Text block —
++++++++++++++++++++

Timeshare Glossary of Terms
If you are new to the idea of timesharing, or even if you're not, there may be some timeshare terms you are not familiar with. The following timeshare glossary defines many of the timeshare terms used in the timeshare resales industry.
Accrued Weeks: Weeks that have accumulated from the prior year and are available for use in the current calendar year.
Affiliated Resort: A timeshare resort, or developer, that also owns resorts in other locations or has contracted with other resorts to allow owners to use their week(s) at the “affiliated” resorts. This is most common with vacation clubs.
Amenities: Features that add to the value of the property such as swimming pools, tennis courts, golf courses, boating, full kitchens, laundry facilities, etc. The more amenities a resort offers the greater the increase in value and desirability of the property.
Bank or Space bank: The term used when an owner decides to not use their allocated time for the current year. The owner can choose to “bank” their time with an exchange company to use at a future date. Typically an owner has two years to use the time once it has been banked.
Biennial: The time allocated to use your timeshare is on an every other year basis.
Bonus Time: Use of your resort in addition to your regular allocated time on a space available basis.
Camping Membership Resales: A membership to a resort or resort community catering to campers, some of which are affiliated with national organizations providing camping locations for members in many states and other countries.
Check-In Date: The assigned date and day of week the interval week begins; usually Friday, Saturday, or Sunday. The check-in day begins the seven-day interval week. For example, if the interval week begins on Friday, the week ends on the following Friday. The interval owner (or renter) need not check in on the specific check-in day; however, late check-in does not extend the interval week beyond the scheduled checkout day.
Check-In Time: The assigned hour an interval week begins; usually 3:00 PM, 4:00 PM, or occasionally 5:00 PM prevailing time. The interval owner need not check in at the precise time; however, late check in does not extend the interval week beyond the assigned check out time. Check-out time is normally 10:00 AM or 11:00 AM prevailing time on the seventh day following check-in. [Example: check-in on Saturday at 4:00 PM and check-out on the following Saturday at 10:00 AM].
Close Escrow: The time in which the purchase of a property has been completed. The completion includes the title being transferred, verified and all funds have been disbursed.
Closing Costs: Those costs associated with the closing process; usually including: deed preparation or transfer of equity for right-to-use properties, recording costs, escrow fee, and administrative fees.
Deed: Ownership interest providing title to your property. Fee simple.

++++++++++++++++++++

Item-finding lines —

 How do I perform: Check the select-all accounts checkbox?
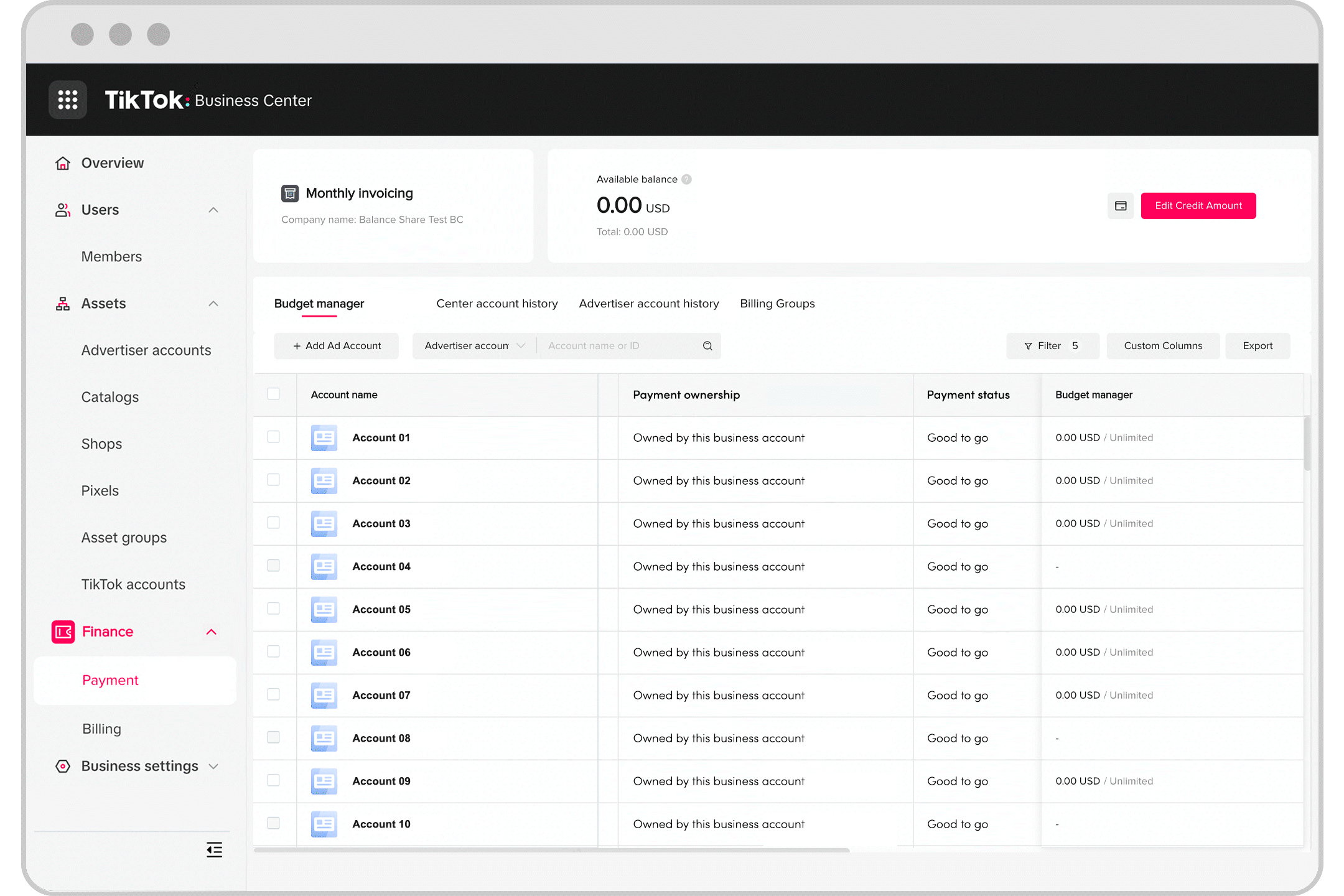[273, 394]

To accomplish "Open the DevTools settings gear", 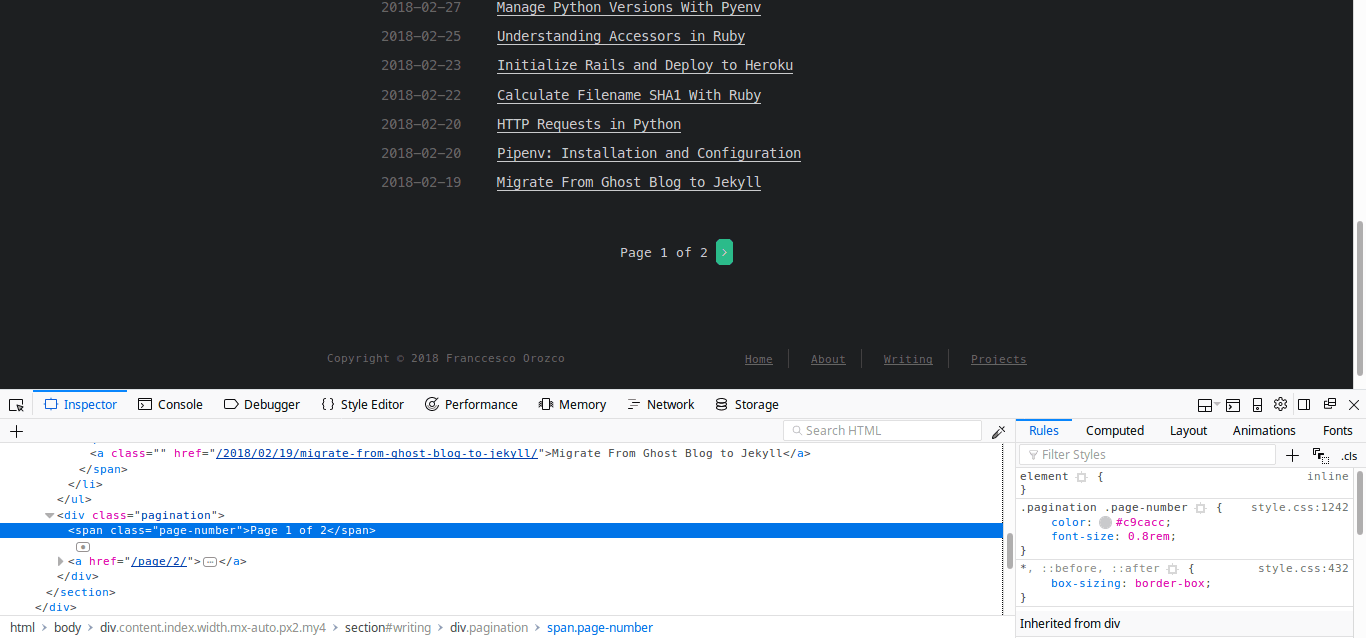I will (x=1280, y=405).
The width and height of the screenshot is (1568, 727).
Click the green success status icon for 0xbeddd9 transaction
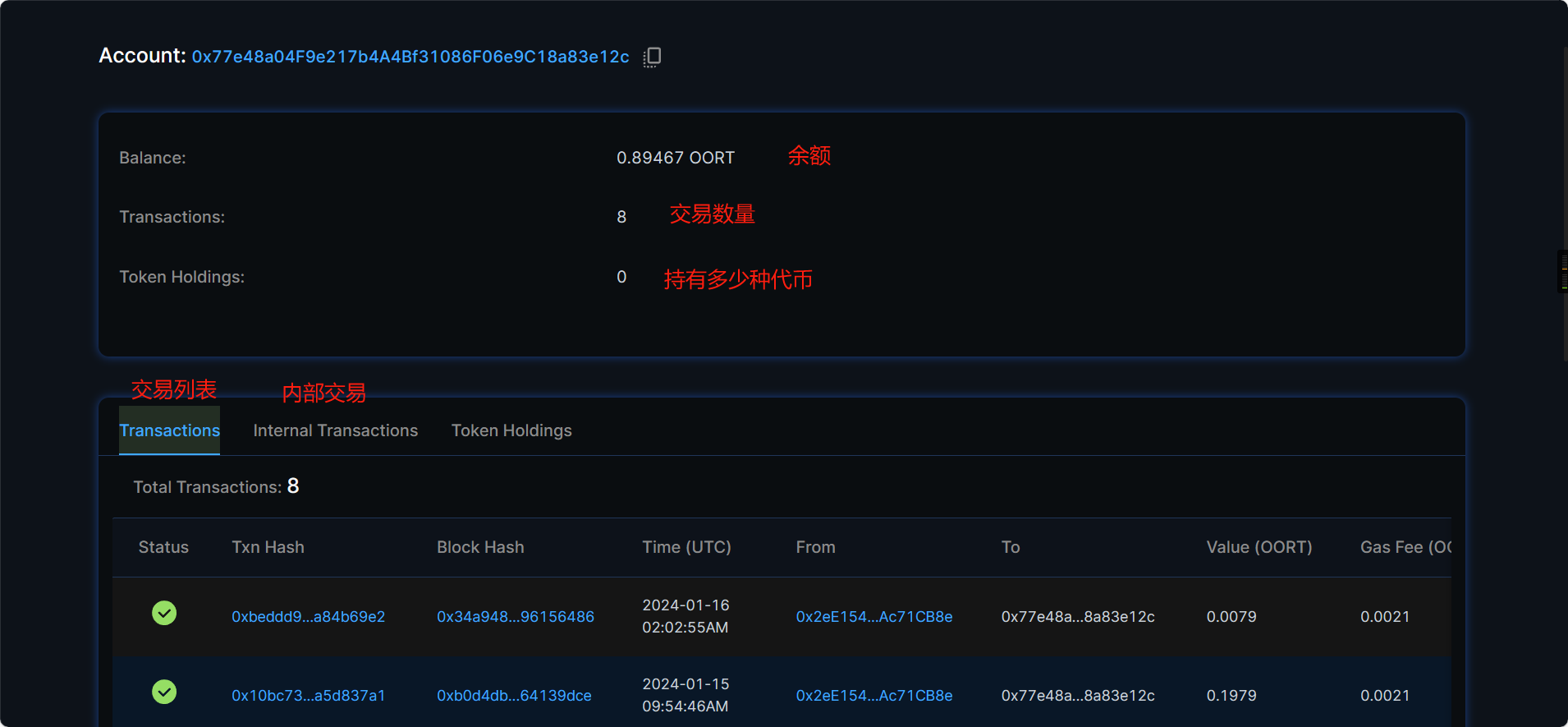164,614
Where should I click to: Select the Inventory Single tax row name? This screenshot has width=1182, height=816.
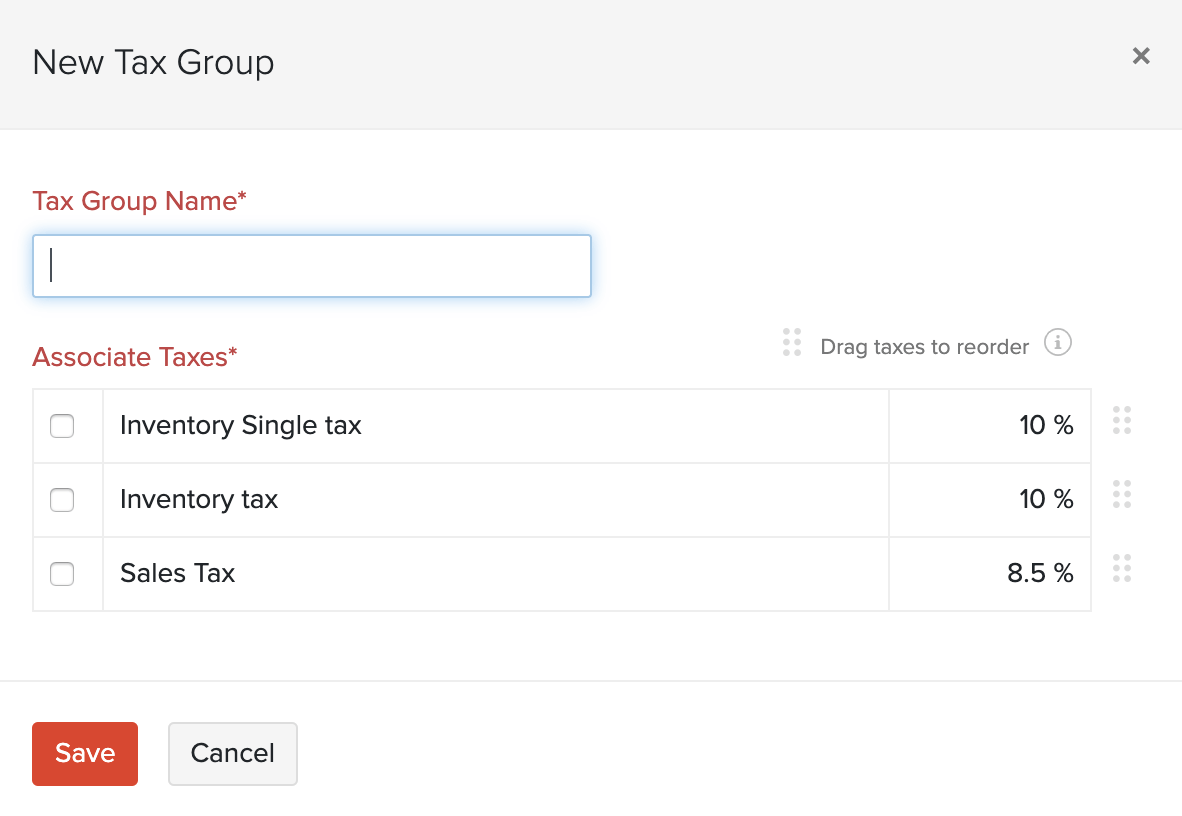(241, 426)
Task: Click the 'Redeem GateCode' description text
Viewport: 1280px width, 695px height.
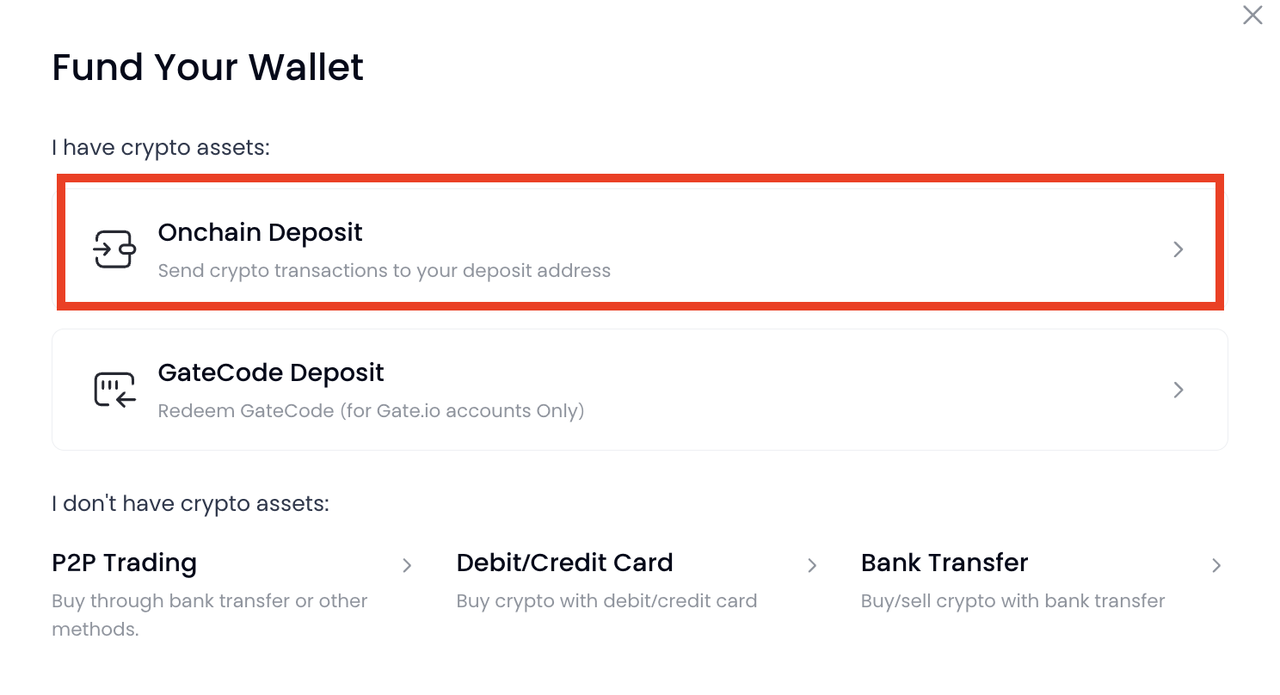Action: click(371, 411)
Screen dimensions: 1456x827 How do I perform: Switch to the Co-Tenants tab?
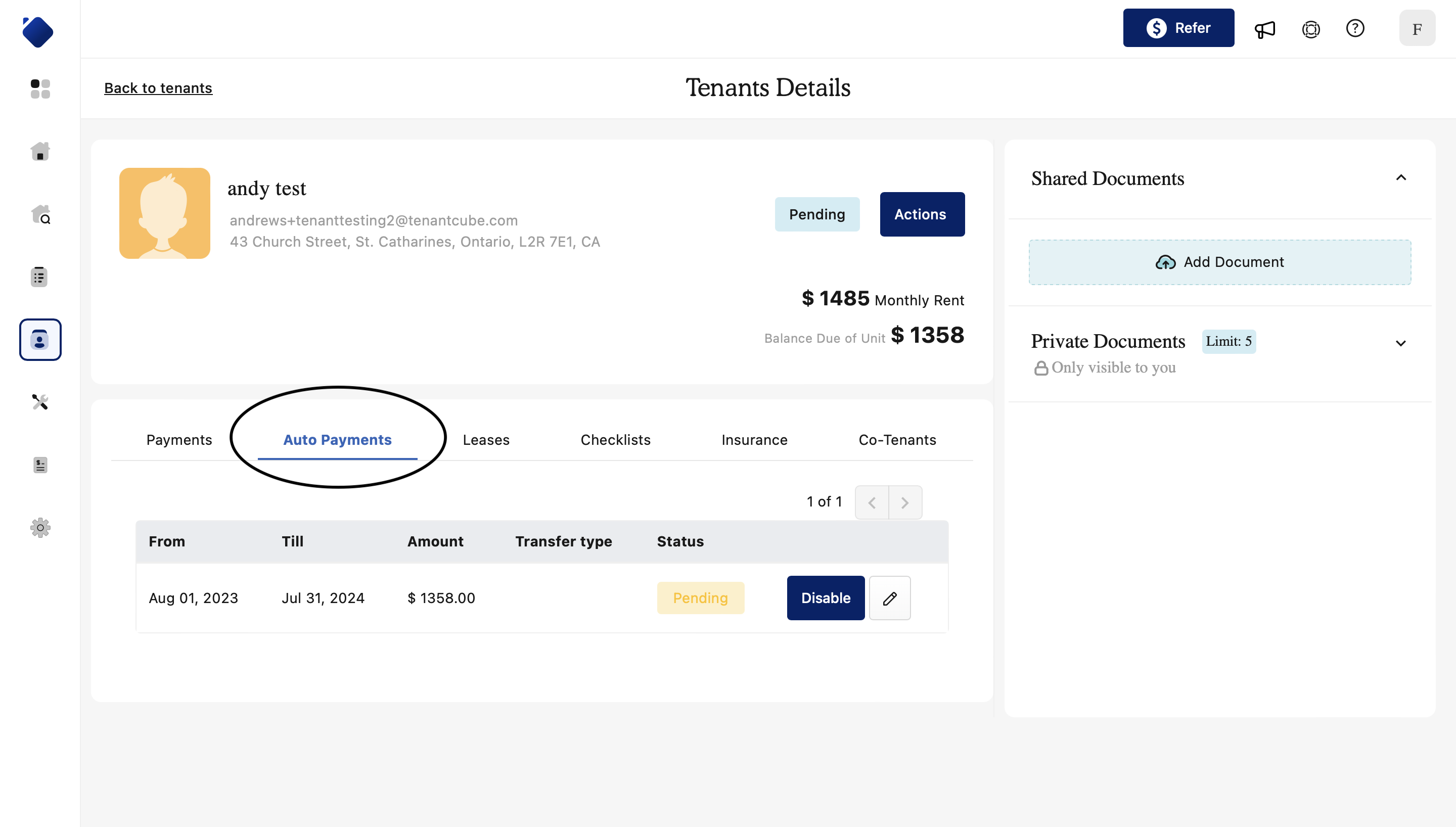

++++++++++++++++++++

Exercise —
Decide whether each statement below agrees with the timeshare glossary above, answering yes or no and quoting the glossary's deciding words. (a) Time that has been banked typically has to be used within two years. (b) Checking in late pushes the end of the interval week past the scheduled checkout day. (c) A biennial timeshare can be used every year.

Problem solution —
(a) Yes: "Typically an owner has two years to use the time once it has been banked."
(b) No: "late check-in does not extend the interval week beyond the scheduled checkout day."
(c) No: "The time allocated to use your timeshare is on an every other year basis."